This editorial appeared in The (Raleigh) News & Observer.
Here's to India's navy. While much of the maritime world wrings its hands over the annoying pirates of Somalia and the Arabian Peninsula, an Indian frigate takes decisive action. On Tuesday the INS Tabar blasted a pirate "mother ship" out of the water.
It's about time. Pirates in the region have attacked 95 ships so far this year, boarding and hijacking 39. Typically they moor the pirated vessels just off the Somali coast and sit back to await shipowners' ransom payments, which are almost always forthcoming. Then they live it up in coastal villages that ransom money has turned into pirate-party boomtowns.
Some well-placed rounds of shellfire, not endless rounds of ransom-paying, might persuade these waterborne robbers to reverse course.

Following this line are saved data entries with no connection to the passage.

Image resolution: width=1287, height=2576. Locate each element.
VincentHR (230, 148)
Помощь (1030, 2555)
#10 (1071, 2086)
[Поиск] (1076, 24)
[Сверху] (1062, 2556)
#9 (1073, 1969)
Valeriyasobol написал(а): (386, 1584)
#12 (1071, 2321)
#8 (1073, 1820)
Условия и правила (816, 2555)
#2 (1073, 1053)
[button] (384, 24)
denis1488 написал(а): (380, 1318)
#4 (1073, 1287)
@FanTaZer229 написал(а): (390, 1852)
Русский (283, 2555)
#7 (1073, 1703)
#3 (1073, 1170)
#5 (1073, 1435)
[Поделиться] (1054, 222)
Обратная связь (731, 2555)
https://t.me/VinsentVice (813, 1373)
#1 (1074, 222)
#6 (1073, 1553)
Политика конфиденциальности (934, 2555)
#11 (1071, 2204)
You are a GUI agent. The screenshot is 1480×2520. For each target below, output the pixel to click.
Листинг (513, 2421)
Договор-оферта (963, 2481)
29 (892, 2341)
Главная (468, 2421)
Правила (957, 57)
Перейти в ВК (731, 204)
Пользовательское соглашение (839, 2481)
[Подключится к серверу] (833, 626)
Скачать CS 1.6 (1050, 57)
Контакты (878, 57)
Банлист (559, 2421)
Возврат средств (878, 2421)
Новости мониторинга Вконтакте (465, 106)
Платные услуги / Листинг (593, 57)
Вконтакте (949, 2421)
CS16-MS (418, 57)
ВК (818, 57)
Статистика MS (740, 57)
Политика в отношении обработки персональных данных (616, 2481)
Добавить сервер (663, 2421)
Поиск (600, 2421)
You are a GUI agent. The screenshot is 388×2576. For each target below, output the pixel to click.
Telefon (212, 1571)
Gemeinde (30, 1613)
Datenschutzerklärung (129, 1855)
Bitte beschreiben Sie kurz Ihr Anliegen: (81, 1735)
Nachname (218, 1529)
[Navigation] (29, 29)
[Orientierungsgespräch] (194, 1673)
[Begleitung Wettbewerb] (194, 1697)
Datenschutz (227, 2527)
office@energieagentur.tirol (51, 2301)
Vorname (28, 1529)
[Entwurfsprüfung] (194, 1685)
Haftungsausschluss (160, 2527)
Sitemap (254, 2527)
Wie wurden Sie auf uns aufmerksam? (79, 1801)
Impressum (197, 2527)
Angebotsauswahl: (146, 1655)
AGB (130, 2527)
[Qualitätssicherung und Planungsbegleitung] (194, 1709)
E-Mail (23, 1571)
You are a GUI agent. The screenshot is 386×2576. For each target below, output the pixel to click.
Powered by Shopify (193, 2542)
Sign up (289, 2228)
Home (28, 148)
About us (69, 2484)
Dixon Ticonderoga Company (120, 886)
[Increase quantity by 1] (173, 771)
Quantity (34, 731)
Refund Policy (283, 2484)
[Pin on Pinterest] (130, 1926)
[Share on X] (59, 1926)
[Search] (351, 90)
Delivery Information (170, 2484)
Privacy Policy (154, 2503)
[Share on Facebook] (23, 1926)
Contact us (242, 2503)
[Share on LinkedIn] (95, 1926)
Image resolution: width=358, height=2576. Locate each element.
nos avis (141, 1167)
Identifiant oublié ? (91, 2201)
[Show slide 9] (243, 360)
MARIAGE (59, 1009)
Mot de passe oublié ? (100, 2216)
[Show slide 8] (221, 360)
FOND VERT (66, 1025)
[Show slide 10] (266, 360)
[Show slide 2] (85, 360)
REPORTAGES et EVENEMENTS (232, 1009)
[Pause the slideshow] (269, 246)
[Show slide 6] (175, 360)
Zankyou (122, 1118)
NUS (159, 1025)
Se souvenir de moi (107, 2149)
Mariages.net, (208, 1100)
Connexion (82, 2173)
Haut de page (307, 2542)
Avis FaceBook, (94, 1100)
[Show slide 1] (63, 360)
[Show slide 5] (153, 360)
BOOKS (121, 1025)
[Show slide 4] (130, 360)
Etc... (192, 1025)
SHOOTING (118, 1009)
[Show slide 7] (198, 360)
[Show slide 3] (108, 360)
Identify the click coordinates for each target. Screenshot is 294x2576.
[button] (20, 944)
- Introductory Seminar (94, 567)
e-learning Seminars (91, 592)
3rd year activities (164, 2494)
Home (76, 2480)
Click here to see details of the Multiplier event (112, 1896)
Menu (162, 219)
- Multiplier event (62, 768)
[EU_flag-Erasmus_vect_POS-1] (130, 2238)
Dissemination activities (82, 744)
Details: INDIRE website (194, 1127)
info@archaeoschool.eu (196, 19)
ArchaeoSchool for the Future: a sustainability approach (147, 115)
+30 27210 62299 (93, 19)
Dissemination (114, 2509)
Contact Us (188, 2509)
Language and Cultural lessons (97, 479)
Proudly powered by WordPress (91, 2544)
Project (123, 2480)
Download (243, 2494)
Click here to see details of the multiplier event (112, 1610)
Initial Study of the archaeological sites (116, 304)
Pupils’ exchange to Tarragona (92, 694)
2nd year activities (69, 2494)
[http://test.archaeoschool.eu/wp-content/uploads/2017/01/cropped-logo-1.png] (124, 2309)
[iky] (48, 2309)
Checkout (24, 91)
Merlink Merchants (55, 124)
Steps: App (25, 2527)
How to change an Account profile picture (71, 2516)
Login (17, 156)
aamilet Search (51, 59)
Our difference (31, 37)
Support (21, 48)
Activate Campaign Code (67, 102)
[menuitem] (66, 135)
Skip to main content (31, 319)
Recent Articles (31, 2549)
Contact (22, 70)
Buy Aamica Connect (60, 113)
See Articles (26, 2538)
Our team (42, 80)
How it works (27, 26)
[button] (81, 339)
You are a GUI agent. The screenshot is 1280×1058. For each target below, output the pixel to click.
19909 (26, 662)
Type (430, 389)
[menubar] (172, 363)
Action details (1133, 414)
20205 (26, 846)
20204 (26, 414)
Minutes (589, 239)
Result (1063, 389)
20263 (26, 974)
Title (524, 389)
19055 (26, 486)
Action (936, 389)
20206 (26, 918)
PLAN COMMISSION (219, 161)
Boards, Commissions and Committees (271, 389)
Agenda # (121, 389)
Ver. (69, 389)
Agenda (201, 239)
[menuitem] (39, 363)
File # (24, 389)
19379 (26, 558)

The U.S. Navy also has been on the scene for several weeks and says it has thwarted a number of attacks. It's largely a matter of luck: The pirates' tiny boarding vessels, serviced by larger "mother ships," infest a vast area of ocean. And shipping lanes there are loaded with lucrative targets -- freighters bound for the oil-rich Middle East, and even supertankers exiting the Red Sea and Persian Gulf. Coupled with near-anarchy onshore in Somalia, it's a pirate-friendly environment to say the least.